Upon the dismissal of the plaintiffs/appellants’ applications for stay of proceedings, learned counsel for the plaintiffs/appellants sought for adjournment to enable the plaintiffs respond to the address of the defendants. The application was objected to and the trial court ruled as follows:-
“The parties seeking adjournment were ordered by this court on 23/1/2008 xxxx to file their written address before today. That was not done and no reason has been tendered as an inhibiting factor xxxxxxxxxxxxx. Accordingly there is no cogent reason for adjournment the final address is closed and the case is adjourned for judgment. The judgment is adjourned to 7/4/2008.”
It is important to point out that there is no appeal against the refusal to grant the stay of proceedings nor the application sought on the 25/2/2008. However on 7/4/2008, the judgment could not be delivered because counsel for the plaintiffs/appellants referred to the trial court to a fresh application filed to discontinue the case. The application was taken and ruling was fixed for 16/4/2008. On that day leave (to discontinue) was refused and the judgment of the court was delivered.”
I have examined the record and this clearly was what had transpired before the trial court. In my view, the arguments for counsel reproduced above clearly go to no legitimate issue. At the time the judgment was read, the issue of address was closed and obviously there was nothing left except to read the judgment. The appellants have failed to complain in an appeal against the decision to refuse their application for adjournment and/or for an extension of time to file the final address, or for the closure of the address. Having not appealed, the appellants must be deemed to have accepted the decision made by the trial court to have closed the issue of address and they cannot be heard to complain at this stage.

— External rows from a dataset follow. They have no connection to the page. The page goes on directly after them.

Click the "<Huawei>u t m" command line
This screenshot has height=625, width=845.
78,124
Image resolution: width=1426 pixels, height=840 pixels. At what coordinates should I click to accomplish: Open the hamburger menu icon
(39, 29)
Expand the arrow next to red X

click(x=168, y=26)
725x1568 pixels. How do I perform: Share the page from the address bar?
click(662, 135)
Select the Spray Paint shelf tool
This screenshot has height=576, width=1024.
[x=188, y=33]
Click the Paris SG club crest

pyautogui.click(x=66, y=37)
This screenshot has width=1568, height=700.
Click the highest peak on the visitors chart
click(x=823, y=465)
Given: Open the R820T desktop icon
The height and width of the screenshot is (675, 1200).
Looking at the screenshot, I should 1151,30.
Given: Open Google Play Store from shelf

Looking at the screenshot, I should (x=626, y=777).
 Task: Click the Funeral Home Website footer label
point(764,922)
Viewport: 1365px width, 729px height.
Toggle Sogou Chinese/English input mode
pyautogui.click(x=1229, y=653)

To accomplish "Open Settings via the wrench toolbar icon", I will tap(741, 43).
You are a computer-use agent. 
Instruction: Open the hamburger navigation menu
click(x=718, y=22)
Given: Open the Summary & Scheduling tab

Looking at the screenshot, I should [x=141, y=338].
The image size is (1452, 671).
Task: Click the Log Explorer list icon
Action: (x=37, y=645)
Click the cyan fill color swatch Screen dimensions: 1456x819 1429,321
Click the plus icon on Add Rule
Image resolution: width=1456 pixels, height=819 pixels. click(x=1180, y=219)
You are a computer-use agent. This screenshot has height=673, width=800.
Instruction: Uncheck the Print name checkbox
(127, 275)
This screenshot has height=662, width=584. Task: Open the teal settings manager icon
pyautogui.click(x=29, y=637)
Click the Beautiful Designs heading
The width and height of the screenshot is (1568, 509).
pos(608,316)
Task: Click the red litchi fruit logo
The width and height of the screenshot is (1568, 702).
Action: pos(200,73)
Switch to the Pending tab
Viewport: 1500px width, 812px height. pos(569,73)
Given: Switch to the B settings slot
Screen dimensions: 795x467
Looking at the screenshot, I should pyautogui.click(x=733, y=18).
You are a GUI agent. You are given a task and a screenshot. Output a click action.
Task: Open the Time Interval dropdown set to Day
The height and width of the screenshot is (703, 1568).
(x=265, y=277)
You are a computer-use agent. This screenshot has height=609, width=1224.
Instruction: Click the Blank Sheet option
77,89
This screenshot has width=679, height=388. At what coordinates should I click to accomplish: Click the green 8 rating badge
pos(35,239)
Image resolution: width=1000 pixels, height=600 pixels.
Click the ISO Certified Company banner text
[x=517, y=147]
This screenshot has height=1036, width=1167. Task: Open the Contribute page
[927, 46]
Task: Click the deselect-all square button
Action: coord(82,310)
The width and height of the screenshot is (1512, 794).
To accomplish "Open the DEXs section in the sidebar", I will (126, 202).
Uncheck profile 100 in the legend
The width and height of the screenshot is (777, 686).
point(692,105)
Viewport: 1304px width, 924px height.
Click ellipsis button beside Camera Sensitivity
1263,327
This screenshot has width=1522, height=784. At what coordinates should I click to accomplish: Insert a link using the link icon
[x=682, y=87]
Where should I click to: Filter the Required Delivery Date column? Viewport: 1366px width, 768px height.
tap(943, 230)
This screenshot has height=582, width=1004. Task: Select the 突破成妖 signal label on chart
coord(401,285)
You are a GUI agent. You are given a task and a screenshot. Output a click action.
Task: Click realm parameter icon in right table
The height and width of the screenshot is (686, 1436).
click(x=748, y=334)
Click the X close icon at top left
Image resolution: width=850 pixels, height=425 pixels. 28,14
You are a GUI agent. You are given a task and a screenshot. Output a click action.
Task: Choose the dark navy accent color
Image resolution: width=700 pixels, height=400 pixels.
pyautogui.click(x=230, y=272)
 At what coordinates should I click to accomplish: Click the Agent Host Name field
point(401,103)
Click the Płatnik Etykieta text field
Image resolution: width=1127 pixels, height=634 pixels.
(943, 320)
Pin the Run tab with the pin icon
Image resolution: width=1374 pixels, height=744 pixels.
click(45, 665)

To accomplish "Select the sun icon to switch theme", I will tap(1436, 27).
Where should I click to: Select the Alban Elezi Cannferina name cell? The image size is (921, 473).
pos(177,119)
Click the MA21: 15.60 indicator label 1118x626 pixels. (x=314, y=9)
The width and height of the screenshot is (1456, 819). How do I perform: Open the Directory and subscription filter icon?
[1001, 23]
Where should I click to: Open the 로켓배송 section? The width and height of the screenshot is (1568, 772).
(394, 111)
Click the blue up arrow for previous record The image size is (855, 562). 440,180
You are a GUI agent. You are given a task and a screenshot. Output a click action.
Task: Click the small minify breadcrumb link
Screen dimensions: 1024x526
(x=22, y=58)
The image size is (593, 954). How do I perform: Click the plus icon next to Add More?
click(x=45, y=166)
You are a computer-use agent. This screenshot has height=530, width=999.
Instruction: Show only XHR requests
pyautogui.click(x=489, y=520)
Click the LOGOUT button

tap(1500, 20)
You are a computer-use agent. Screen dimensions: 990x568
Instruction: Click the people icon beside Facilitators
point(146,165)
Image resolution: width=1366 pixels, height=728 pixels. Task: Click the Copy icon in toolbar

As mentioned above these are the only two legitimate issues arising for the determination of the appeal, all the other issues and arguments of counsel are irrelevant. This appeal is clearly unmeritorious and frivolous. The judgments of the lower courts in dismissing the claims of the appellants is also affirmed. The appeal is accordingly dismissed. The 2nd appellant is to pay costs of N50,000.00 to the respondents.